Make your organization a learning organization (see the work of Peter Senge and others).

All this would be much easier for you and everyone else like you, if there are government policies and laws -- such as green taxes and corporate answerability systems -- that level the ethical playing field for everyone. It is easier for individual companies to act ethically when everyone else has to, also. Push for these laws and, in the meantime, push your company as far as it can go in monitoring its own ethical behavior.

IF YOU ARE AN ACADEMIC, RESEARCHER OR PHILOSOPHER

Explore ways your work could build understanding of the field of co-intelligence.

Help weave all relevant disciplines, theories and approaches into the fabric of co-intelligence-as-a-field. Find and build synergies among all these disciplines, theories and approaches. Help bridge between theory and practice.

Research ways to increase the wisdom of public behavior and public policy. This includes experiments in generating community wisdom (as with citizen deliberative councils) and in the many other sources of wisdom and how they can be enhanced and productively used.

Engage political, social and economic powerholders and the public in this new way of thinking.
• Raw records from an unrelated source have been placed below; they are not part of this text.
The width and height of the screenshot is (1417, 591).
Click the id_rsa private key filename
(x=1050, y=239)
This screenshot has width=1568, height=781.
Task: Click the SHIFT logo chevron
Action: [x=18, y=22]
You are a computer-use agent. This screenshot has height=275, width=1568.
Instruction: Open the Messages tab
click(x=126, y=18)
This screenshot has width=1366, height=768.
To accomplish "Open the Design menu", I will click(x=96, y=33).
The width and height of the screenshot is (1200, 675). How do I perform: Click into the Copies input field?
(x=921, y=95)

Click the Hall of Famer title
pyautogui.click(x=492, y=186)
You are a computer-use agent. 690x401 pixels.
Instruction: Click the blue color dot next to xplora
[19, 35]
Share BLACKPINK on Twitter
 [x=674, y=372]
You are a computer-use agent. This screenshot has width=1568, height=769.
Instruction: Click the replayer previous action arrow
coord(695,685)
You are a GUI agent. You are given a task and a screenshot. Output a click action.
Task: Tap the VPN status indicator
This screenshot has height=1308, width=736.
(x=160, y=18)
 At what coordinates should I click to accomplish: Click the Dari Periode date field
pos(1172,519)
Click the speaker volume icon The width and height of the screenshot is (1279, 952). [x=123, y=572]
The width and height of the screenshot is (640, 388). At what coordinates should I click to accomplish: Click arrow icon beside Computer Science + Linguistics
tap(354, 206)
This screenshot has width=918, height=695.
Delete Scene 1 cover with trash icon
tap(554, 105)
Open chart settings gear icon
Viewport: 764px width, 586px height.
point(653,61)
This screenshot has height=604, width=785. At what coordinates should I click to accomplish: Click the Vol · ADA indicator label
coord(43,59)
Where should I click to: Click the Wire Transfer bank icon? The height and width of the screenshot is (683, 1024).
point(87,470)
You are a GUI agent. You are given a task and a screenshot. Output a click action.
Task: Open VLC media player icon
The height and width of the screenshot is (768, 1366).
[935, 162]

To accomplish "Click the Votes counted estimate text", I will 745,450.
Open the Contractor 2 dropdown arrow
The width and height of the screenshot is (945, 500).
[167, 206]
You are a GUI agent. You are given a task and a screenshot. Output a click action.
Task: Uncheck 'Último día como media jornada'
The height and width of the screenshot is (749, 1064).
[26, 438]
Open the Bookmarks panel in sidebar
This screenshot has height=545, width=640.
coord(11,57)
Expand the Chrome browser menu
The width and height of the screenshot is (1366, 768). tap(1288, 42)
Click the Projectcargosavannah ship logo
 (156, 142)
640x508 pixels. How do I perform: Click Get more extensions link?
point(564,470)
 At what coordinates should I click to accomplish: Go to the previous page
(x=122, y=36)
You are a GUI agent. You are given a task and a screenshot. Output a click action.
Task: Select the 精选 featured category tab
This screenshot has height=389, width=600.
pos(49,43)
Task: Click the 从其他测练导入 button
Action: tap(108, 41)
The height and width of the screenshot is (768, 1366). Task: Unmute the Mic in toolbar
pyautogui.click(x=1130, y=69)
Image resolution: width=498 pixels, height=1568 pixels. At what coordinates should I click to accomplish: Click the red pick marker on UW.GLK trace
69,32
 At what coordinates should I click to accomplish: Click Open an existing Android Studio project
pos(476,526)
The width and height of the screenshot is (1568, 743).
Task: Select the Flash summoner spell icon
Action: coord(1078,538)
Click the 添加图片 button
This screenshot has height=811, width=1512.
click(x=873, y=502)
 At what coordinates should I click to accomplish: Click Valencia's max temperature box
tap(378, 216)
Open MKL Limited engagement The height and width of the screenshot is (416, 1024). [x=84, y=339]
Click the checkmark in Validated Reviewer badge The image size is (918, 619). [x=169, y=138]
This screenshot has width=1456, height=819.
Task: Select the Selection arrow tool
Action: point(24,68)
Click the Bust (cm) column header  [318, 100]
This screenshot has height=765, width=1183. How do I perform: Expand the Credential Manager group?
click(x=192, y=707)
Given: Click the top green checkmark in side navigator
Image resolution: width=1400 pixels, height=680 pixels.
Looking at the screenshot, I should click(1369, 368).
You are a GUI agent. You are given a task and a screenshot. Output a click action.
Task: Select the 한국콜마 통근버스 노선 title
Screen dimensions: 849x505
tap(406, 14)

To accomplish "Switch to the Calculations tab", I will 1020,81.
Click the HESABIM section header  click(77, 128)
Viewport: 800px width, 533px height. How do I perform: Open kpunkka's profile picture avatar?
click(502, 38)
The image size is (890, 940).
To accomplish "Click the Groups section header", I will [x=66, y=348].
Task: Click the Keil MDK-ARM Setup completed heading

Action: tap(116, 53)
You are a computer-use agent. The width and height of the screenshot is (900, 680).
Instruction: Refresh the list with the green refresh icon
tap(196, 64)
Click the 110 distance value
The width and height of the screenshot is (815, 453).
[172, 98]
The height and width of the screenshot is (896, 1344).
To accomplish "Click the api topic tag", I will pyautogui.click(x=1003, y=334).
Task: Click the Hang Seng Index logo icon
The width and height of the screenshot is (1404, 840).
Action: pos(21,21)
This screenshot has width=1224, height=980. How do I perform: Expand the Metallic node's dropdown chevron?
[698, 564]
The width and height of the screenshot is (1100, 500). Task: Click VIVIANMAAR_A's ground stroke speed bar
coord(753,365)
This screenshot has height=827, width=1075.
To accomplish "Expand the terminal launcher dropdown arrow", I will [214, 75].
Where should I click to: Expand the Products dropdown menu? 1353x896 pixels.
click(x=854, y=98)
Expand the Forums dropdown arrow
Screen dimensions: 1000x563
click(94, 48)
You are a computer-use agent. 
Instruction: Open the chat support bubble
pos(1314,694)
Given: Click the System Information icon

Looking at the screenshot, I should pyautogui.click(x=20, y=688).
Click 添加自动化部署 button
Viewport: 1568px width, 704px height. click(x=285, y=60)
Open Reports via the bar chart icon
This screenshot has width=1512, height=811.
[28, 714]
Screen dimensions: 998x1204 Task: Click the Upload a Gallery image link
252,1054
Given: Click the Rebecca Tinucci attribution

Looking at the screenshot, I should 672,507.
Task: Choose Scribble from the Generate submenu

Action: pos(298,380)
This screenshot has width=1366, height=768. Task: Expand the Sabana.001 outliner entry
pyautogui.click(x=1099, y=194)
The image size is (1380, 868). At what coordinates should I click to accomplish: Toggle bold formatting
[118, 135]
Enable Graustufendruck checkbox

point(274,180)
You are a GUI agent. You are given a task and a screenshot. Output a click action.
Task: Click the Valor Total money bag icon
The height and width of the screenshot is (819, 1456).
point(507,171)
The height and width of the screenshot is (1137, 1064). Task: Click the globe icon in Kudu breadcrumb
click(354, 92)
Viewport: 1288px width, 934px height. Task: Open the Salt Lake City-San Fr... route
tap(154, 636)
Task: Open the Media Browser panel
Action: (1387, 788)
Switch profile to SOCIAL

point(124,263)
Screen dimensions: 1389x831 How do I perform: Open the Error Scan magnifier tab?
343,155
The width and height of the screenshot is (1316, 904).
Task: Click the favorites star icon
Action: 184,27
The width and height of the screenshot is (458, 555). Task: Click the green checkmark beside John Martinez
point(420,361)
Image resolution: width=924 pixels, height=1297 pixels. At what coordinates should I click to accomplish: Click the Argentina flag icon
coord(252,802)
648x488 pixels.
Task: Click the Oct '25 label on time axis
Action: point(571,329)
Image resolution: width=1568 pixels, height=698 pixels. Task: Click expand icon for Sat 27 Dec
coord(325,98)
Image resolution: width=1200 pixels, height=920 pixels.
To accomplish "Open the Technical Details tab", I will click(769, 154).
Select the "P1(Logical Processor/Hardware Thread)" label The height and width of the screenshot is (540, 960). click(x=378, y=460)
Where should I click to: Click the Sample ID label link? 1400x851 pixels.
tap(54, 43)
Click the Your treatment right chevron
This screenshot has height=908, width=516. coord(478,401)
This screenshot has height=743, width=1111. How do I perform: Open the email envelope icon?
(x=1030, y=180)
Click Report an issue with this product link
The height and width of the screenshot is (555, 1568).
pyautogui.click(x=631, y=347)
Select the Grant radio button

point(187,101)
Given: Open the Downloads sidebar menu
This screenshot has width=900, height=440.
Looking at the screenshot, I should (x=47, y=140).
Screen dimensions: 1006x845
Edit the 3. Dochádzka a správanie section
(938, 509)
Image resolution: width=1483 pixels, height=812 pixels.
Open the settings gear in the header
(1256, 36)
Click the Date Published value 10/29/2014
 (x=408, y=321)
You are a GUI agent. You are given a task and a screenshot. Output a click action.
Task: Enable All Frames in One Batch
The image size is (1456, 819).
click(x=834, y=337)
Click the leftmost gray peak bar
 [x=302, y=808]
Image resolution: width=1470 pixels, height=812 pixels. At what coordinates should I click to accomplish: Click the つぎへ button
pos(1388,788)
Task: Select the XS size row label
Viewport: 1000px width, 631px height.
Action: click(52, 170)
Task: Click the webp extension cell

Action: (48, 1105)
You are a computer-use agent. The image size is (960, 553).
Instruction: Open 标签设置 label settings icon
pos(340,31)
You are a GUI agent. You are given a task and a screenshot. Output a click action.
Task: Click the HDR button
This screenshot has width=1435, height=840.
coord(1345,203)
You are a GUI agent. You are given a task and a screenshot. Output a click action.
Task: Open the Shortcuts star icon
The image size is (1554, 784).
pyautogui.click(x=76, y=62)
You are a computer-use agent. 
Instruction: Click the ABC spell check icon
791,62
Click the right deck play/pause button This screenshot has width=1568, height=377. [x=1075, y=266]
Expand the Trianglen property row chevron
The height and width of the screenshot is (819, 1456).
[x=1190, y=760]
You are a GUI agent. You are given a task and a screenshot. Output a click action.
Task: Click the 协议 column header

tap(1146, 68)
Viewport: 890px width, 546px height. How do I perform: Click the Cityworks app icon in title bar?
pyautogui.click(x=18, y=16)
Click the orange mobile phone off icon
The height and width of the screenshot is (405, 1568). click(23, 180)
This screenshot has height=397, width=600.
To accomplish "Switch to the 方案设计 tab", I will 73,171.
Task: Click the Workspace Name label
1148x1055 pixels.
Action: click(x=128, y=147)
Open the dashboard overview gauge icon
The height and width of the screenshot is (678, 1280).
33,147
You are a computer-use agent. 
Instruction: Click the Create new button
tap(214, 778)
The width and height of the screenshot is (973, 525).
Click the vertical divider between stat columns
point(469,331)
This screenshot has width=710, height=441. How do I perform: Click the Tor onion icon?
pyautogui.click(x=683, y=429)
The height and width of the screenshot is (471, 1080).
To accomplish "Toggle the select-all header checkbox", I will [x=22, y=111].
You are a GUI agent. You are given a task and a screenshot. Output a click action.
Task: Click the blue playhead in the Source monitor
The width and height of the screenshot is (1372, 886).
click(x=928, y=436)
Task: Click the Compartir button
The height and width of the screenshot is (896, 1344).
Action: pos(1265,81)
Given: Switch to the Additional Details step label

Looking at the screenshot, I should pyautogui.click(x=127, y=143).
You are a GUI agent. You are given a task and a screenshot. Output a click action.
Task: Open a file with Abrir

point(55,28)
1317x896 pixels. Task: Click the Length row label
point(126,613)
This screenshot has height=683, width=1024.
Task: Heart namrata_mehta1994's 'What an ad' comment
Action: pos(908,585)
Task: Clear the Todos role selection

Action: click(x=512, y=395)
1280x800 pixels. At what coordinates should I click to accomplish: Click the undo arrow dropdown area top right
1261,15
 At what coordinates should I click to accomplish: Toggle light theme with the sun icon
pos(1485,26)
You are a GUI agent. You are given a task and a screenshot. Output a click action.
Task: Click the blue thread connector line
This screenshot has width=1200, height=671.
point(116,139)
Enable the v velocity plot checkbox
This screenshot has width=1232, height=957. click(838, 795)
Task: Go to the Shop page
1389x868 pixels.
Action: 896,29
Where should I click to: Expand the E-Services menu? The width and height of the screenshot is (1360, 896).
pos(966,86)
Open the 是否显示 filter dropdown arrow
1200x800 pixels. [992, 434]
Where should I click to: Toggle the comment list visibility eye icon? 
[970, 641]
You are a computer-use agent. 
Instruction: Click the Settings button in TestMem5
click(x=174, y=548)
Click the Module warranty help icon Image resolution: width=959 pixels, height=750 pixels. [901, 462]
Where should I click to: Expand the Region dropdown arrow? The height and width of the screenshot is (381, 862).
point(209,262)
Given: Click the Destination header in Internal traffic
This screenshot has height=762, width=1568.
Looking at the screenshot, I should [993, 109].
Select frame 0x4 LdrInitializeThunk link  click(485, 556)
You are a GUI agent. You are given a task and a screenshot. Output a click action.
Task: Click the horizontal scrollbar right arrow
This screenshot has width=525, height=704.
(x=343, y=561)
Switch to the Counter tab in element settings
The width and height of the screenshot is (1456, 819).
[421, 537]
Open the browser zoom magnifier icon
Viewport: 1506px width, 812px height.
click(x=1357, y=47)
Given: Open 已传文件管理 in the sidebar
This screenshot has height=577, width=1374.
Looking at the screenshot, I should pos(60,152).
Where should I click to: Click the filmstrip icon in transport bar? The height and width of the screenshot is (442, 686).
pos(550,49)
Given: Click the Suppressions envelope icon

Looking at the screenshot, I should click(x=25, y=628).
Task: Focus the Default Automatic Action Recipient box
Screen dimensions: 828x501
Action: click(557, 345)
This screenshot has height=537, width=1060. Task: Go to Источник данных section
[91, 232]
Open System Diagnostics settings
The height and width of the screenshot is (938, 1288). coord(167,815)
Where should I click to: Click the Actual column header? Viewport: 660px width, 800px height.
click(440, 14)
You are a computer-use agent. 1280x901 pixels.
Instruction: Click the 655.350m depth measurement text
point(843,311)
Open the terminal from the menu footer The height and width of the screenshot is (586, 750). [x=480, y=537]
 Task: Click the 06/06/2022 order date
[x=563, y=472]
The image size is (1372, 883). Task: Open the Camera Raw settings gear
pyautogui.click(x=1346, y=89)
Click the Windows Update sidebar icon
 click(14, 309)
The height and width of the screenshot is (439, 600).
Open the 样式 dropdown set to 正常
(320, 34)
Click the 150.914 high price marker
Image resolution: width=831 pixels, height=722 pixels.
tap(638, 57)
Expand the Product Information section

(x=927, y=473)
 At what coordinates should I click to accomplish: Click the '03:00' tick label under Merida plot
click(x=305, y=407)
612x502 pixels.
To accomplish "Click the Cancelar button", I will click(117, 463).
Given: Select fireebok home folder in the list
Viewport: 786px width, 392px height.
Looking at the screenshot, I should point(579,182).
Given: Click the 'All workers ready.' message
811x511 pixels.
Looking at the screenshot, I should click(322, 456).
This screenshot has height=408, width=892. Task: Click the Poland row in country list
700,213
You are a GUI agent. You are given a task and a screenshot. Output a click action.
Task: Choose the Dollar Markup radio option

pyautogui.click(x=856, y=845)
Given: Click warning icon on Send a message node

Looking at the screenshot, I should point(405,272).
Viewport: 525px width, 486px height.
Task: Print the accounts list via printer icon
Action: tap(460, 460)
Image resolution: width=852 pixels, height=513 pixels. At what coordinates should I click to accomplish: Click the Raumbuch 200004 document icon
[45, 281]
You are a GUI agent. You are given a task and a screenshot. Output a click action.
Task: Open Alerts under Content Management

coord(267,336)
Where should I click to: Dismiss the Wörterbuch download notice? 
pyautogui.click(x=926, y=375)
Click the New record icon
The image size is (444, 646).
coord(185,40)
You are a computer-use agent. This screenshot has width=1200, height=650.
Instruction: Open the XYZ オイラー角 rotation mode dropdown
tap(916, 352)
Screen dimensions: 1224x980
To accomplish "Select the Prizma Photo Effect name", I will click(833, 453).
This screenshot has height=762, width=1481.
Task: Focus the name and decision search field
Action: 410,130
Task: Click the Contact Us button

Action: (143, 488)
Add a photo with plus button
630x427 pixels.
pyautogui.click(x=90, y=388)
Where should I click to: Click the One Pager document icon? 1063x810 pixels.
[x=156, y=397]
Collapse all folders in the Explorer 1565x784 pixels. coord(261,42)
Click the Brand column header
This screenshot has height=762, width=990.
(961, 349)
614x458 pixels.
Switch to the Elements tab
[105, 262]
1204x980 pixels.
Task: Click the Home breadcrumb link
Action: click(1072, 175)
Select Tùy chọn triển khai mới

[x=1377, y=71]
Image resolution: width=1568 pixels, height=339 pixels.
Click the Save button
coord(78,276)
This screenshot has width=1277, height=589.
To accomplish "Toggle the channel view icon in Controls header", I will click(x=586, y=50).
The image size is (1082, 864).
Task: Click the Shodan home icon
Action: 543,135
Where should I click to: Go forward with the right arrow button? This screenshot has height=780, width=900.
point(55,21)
Teach accessible seminars and courses for all these audiences, as well as your usual students.

Encourage graduate students to help create balanced information and dialogue on public issues that will enhance citizens' ability to reflect and deliberate on these issues.

Offer your expertise to be "on tap" to duly convened citizen deliberative councils, rather than "on top" in the elite deliberations of powerholders. Explore with colleagues how to best apply your knowledge in service to human and natural communities.